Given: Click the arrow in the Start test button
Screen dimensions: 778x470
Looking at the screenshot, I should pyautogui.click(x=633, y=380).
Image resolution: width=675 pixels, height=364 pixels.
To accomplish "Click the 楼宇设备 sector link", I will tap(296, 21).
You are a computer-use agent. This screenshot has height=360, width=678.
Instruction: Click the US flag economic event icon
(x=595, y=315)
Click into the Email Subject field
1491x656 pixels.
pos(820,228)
———
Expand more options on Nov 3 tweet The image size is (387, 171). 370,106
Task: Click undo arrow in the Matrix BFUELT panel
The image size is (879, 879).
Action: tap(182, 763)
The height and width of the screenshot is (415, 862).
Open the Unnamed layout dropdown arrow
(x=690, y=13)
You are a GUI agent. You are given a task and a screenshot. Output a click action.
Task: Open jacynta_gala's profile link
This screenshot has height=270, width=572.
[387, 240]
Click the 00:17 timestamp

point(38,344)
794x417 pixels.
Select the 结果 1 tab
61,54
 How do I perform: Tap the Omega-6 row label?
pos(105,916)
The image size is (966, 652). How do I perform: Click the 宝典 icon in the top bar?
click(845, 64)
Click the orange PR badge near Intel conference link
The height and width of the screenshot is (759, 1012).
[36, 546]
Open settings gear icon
———
__What this task involves__:
Copy, from the data above, every line where the word "agent" appears.

__Result for this task__:
You are a computer-use agent. This screenshot has height=360, width=678.
You are a GUI agent. You are given a task and a screenshot. Output a click action.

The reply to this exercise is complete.